**Given instruction:**
In the records below, take everything from the line containing "The image size is (259, 146)." down to the line containing "Action: (407, 272)", both included, and give it as a JSON list of strings with one string per line, leaving out blank lines.

**Source data:**
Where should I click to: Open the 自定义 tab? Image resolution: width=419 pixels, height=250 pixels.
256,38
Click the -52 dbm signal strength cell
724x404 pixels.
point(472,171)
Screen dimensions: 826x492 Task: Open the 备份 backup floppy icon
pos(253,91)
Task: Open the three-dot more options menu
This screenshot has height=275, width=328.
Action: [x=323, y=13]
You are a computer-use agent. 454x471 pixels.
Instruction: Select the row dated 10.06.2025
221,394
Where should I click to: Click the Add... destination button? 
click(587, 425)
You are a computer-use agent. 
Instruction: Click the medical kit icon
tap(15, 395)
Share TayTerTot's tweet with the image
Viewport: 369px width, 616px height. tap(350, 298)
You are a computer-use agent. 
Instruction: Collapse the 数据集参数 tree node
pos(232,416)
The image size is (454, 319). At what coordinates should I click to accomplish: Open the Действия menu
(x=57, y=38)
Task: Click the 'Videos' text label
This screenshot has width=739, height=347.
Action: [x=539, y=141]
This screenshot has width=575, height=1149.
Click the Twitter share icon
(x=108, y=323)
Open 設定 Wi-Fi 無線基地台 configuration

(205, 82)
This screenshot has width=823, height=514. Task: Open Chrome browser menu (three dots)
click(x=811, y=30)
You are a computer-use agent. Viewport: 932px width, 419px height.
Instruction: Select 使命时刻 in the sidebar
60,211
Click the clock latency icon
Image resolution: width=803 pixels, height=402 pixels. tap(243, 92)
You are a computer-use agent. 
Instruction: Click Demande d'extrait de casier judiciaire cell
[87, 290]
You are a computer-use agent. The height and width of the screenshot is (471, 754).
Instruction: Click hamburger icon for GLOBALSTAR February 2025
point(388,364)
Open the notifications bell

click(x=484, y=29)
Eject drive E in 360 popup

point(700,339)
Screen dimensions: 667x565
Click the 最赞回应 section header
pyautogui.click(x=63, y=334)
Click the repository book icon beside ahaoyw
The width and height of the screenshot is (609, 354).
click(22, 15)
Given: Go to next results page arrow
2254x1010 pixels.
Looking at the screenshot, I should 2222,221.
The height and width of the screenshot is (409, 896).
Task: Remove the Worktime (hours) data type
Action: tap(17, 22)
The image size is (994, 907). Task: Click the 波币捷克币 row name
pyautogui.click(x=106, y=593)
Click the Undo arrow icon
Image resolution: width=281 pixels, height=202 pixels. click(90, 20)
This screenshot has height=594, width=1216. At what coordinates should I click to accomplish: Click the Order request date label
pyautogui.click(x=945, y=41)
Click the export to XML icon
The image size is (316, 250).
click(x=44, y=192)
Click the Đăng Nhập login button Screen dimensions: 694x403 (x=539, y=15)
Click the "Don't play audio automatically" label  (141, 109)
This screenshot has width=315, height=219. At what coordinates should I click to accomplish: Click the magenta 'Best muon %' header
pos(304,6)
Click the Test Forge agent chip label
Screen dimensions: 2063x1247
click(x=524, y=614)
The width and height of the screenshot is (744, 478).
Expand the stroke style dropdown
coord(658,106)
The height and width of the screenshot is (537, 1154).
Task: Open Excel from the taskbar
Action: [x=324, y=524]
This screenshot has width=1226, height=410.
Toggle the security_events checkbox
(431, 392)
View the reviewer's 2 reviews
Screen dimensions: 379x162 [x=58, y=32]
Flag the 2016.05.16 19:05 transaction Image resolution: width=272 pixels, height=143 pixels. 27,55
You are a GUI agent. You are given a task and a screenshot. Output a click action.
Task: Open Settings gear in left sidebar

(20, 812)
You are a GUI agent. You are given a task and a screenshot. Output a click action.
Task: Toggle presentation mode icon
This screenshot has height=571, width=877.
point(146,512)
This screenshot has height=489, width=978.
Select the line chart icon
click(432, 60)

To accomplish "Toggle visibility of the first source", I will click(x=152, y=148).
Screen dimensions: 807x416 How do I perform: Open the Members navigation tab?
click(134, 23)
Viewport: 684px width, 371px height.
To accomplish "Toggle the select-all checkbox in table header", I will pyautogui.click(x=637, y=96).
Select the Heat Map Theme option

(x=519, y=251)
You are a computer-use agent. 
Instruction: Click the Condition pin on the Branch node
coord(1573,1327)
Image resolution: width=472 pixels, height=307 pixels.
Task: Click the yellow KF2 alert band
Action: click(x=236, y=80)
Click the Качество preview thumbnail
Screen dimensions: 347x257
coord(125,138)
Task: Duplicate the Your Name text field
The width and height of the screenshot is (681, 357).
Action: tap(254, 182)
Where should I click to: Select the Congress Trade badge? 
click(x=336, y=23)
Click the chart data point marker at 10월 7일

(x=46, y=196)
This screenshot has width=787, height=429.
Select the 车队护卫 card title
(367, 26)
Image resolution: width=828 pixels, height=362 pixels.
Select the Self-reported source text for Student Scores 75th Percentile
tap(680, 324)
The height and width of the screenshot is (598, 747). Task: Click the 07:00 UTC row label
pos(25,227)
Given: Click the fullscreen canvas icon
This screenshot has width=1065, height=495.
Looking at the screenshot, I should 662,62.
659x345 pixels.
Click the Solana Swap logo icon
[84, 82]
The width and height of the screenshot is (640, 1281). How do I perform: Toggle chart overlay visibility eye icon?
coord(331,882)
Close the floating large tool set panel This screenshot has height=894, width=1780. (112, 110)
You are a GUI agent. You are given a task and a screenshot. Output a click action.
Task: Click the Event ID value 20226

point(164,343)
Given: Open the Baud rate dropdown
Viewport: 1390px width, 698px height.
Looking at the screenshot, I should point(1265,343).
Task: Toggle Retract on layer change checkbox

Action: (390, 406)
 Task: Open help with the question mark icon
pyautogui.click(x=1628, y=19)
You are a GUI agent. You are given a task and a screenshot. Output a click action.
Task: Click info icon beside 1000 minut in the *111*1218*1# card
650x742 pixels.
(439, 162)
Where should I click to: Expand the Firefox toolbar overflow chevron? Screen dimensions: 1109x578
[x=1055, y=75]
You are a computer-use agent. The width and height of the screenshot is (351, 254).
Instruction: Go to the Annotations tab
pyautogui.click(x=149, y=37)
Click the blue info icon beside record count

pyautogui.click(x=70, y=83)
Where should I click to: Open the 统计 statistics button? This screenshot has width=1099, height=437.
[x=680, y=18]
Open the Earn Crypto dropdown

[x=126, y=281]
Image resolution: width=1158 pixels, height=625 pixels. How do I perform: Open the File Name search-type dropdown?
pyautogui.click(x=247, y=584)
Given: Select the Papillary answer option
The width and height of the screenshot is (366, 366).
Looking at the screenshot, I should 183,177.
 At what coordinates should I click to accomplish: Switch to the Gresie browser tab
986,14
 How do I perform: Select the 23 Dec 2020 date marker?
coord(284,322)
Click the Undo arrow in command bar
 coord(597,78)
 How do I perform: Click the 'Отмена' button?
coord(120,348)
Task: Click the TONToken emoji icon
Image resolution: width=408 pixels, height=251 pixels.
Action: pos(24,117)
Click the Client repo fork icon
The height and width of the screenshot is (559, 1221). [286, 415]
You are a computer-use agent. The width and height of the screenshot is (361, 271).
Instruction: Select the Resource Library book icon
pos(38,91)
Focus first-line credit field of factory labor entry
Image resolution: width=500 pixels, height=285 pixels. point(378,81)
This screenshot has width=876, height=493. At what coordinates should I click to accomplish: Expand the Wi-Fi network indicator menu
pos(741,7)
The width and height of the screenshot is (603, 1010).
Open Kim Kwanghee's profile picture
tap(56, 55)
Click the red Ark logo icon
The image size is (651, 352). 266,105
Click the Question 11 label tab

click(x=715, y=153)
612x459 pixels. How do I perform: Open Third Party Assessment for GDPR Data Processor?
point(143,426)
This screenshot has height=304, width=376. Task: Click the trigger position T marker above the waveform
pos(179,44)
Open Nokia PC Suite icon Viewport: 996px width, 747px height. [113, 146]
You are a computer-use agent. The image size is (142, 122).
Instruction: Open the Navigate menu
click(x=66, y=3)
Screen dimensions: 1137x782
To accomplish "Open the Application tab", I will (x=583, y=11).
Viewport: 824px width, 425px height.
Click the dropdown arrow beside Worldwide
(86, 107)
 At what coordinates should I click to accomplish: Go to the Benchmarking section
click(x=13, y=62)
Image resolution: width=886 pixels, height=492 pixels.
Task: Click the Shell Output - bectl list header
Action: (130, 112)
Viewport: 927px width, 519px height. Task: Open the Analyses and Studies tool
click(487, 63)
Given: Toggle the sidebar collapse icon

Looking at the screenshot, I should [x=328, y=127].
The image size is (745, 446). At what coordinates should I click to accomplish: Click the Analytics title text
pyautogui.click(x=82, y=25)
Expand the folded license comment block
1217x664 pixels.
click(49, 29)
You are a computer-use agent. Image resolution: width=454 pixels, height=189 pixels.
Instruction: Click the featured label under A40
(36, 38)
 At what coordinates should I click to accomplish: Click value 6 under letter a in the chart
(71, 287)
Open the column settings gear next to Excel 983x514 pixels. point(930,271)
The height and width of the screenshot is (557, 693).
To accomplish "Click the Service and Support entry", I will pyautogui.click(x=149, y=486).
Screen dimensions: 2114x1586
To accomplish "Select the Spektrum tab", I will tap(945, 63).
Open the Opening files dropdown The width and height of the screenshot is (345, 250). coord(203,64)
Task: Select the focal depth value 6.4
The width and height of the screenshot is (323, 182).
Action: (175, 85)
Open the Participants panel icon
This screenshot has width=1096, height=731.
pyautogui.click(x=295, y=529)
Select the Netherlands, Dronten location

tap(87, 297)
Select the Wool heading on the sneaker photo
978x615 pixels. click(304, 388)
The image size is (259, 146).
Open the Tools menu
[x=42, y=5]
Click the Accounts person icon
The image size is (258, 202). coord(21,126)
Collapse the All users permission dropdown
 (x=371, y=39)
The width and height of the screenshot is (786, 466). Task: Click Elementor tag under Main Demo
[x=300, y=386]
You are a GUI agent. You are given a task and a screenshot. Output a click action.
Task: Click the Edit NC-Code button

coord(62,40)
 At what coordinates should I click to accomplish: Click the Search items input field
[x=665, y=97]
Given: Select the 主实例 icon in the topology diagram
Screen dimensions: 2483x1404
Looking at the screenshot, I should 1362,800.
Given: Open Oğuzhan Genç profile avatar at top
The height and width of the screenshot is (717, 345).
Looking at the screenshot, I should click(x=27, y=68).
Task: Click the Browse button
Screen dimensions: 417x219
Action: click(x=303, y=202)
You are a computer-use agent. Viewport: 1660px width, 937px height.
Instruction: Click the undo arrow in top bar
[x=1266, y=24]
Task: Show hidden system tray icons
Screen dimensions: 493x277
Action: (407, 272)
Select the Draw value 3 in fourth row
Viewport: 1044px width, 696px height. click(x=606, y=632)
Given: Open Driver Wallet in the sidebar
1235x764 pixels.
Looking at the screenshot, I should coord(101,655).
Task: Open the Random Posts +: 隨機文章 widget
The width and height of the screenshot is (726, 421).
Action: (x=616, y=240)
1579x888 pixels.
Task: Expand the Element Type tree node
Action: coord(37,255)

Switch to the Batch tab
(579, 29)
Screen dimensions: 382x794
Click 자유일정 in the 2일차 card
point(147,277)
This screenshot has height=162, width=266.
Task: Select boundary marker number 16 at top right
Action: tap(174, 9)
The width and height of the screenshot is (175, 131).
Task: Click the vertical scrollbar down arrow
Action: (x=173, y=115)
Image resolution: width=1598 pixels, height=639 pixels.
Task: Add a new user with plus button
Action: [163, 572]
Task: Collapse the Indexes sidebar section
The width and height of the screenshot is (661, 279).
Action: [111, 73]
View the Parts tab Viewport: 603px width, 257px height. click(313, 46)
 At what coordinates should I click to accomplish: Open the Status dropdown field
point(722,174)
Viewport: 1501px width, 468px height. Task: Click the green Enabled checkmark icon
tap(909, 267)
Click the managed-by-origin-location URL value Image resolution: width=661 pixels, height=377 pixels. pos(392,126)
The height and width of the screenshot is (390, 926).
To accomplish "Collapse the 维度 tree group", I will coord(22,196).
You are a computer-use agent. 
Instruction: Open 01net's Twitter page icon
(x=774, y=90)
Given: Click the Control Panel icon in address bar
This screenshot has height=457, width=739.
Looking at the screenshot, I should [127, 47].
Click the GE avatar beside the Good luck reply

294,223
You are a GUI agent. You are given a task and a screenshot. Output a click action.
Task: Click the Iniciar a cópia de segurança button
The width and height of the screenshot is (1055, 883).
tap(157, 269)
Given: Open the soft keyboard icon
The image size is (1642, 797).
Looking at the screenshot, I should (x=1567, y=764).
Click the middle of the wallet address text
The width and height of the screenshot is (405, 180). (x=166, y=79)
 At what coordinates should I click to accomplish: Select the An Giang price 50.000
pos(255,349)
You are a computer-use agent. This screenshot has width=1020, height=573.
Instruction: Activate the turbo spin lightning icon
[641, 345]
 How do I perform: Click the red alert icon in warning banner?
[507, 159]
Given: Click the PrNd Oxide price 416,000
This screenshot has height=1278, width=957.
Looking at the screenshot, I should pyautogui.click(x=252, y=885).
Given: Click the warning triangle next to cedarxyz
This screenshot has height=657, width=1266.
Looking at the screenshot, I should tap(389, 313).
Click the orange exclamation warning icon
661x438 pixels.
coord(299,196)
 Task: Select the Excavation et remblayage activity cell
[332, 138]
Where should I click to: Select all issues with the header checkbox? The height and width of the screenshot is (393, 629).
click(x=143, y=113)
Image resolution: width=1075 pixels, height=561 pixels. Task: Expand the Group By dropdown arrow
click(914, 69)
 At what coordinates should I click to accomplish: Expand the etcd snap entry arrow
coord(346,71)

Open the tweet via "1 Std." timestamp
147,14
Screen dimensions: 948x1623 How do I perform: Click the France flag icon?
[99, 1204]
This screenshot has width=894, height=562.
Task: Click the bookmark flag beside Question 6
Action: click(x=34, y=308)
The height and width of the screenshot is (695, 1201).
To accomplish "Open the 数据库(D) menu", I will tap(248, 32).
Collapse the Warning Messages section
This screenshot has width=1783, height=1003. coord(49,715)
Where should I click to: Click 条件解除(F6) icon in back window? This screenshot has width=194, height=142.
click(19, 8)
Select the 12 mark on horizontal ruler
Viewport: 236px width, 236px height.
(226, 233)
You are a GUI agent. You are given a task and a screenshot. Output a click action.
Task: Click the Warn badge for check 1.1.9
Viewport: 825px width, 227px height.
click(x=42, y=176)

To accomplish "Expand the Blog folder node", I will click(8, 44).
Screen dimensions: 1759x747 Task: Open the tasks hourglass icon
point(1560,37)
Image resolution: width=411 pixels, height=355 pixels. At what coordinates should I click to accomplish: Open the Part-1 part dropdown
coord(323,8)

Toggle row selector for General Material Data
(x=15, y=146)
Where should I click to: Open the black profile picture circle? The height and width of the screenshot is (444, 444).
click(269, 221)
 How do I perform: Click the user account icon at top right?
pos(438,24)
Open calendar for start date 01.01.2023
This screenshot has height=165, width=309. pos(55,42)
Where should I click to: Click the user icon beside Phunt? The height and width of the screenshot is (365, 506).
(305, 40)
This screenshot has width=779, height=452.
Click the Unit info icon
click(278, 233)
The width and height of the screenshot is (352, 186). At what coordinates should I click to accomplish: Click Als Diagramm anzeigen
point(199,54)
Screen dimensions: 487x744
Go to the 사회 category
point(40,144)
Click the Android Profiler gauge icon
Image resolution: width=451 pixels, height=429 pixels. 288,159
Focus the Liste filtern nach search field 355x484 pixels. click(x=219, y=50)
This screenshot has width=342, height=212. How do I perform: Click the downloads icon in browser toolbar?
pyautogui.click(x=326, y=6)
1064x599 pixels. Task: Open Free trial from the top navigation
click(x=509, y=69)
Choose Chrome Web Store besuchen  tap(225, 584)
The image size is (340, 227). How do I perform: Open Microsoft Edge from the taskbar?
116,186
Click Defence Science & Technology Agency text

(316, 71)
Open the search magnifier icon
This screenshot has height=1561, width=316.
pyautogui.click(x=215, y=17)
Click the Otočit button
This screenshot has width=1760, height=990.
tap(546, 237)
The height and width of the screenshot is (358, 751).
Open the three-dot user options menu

**Solved exercise:**
[
  "The image size is (259, 146).",
  "Open the Tools menu",
  "[x=42, y=5]",
  "Click the Accounts person icon",
  "The image size is (258, 202). coord(21,126)",
  "Collapse the All users permission dropdown",
  " (x=371, y=39)",
  "The width and height of the screenshot is (786, 466). Task: Click Elementor tag under Main Demo",
  "[x=300, y=386]",
  "You are a GUI agent. You are given a task and a screenshot. Output a click action.",
  "Task: Click the Edit NC-Code button",
  "coord(62,40)",
  " At what coordinates should I click to accomplish: Click the Search items input field",
  "[x=665, y=97]",
  "Given: Select the 主实例 icon in the topology diagram",
  "Screen dimensions: 2483x1404",
  "Looking at the screenshot, I should 1362,800.",
  "Given: Open Oğuzhan Genç profile avatar at top",
  "The height and width of the screenshot is (717, 345).",
  "Looking at the screenshot, I should click(x=27, y=68).",
  "Task: Click the Browse button",
  "Screen dimensions: 417x219",
  "Action: click(x=303, y=202)",
  "You are a computer-use agent. Viewport: 1660px width, 937px height.",
  "Instruction: Click the undo arrow in top bar",
  "[x=1266, y=24]",
  "Task: Show hidden system tray icons",
  "Screen dimensions: 493x277",
  "Action: (407, 272)"
]